Consider antidepressants to treat persistent depression or anxiety following weight restoration.
Selective serotonin reuptake inhibitors (SSRIs) have the most evidence for efficacy and the fewest difficulties with adverse effects.
SSRIs may also be useful in patients with bulimic or obsessive-compulsive symptoms.
Bupropion should be avoided in patients with eating disorders because of increased risk of seizures.
Tricyclic antidepressants (TCAs) and monoamine oxidase inhibitors (MAOIs) should be avoided in underweight patients; their potential lethality and toxicity in overdose should be taken into consideration.
Clinicians should attend to the black box warnings in the package inserts relating to antidepressants and discuss the potential benefits and risks of treatment with patients and families if such medications are to be prescribed.
Consider second-generation and low-potency antipsychotics for selected patients with severe symptoms.
Evidence from controlled trials is limited. Clinical impression suggests these agents may be useful for patients with severe unremitting resistance to gaining weight, severe obsessional thinking, and denial that approaches delusional proportions.
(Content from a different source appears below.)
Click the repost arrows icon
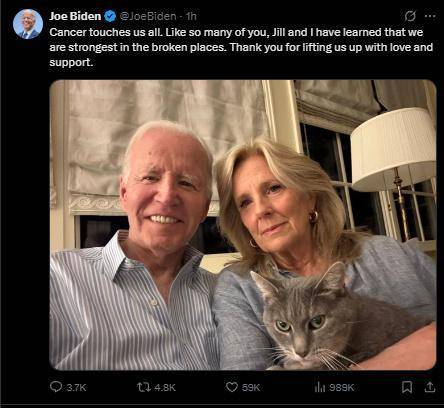pyautogui.click(x=144, y=387)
If these agents are used, monitor for side effects, including laboratory abnormalities.
Consider approaches to restore lost bone mineral density.
Calcium supplementation should be considered when dietary calcium intake is inadequate for growth and maintenance.
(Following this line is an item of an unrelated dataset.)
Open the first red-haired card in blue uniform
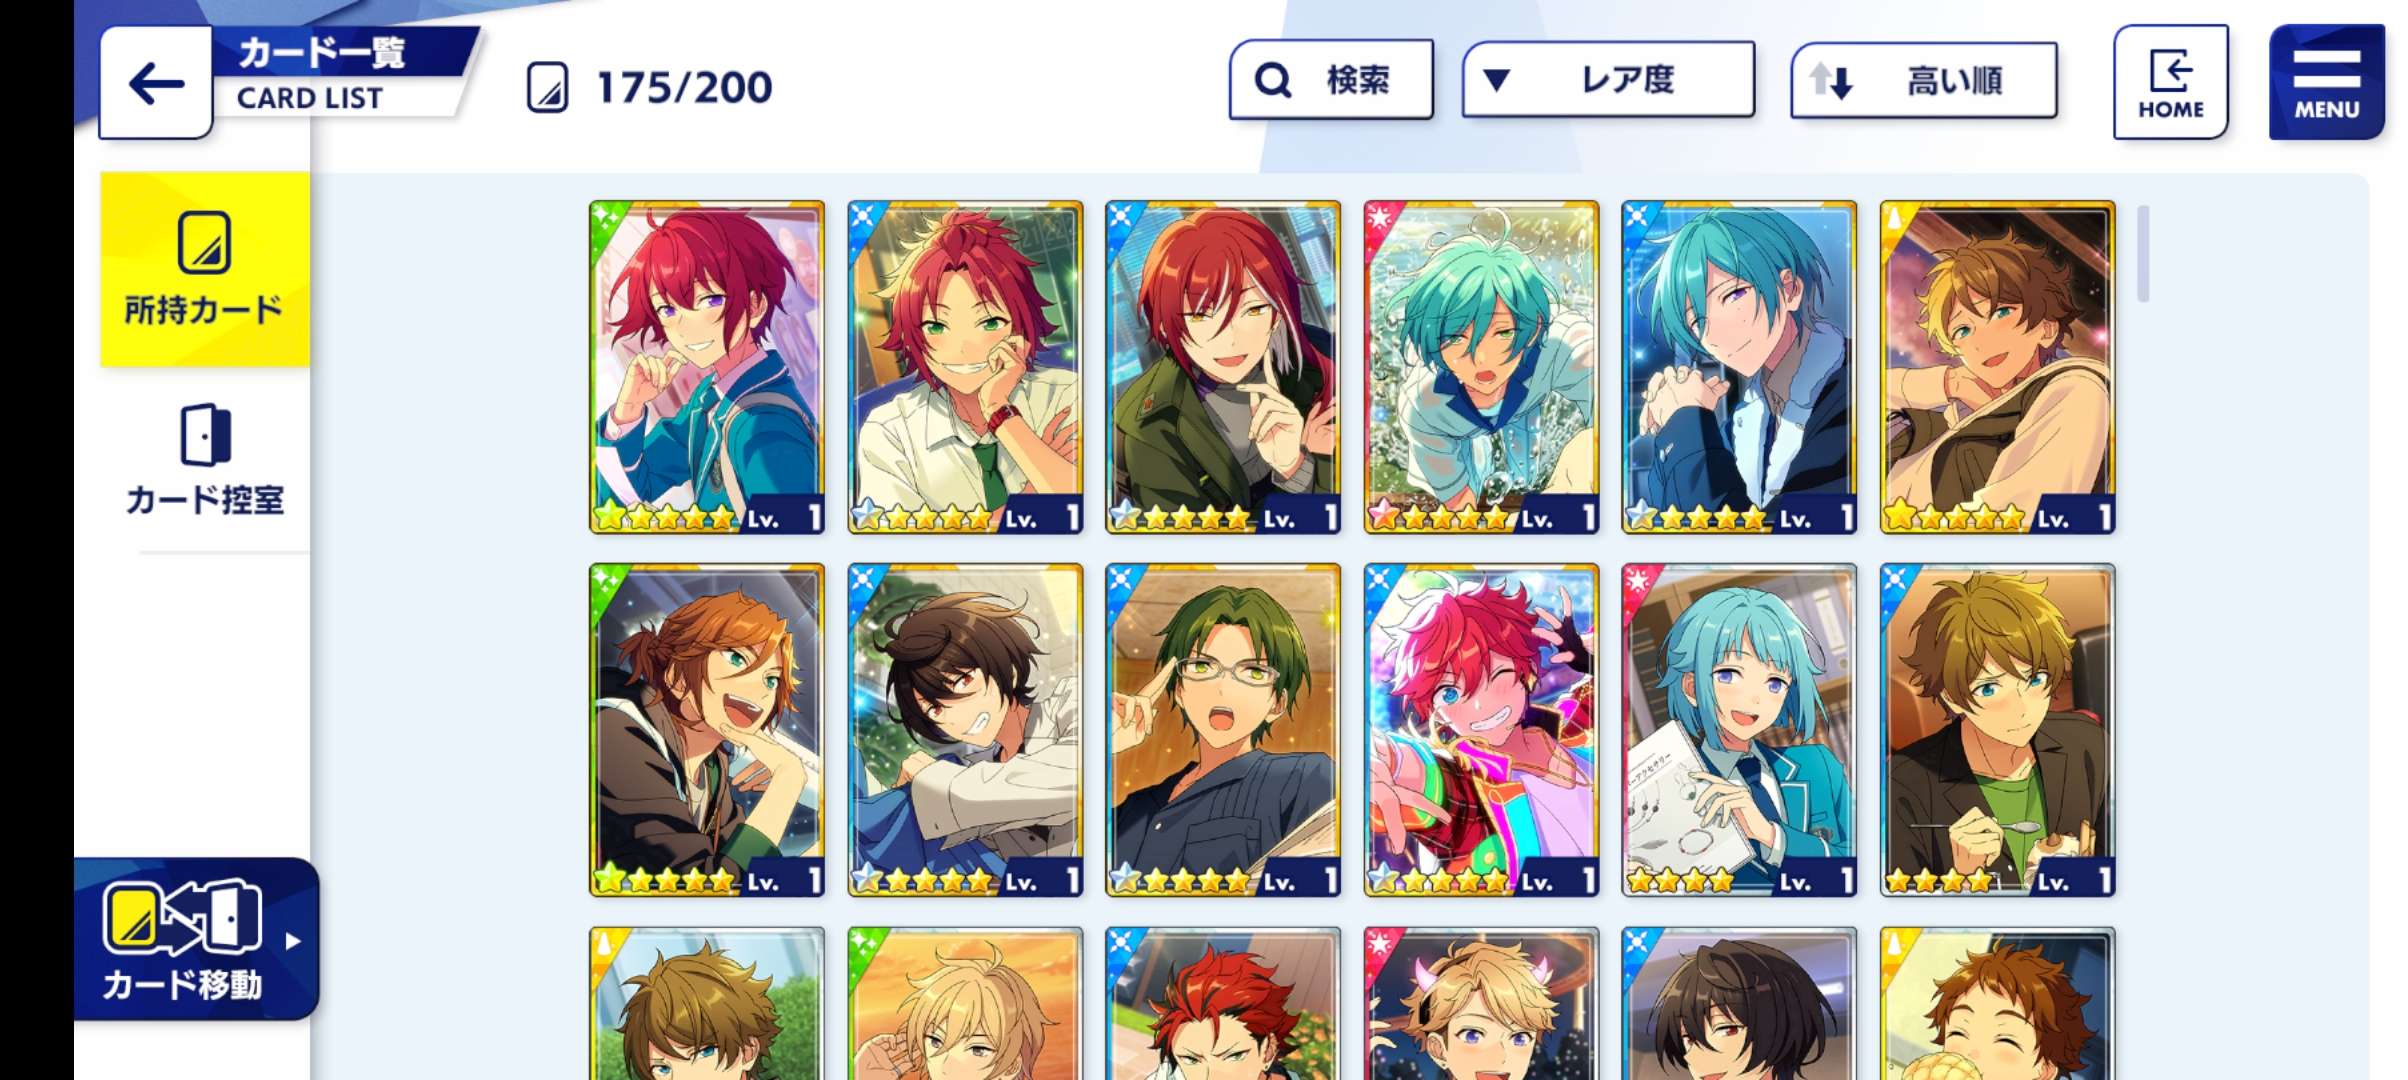 [707, 367]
Vitamin D supplementation can be added in patients without daily sunlight exposure, but excessive doses should be avoided.
Hormone replacement therapy is sometimes given, but there is no good evidence for efficacy and its use can enhance patient denial of illness by creating regularly occurring "pseudomenses" (pharmacologically induced menses).
Biphosphonates such as alendronate are generally not indicated.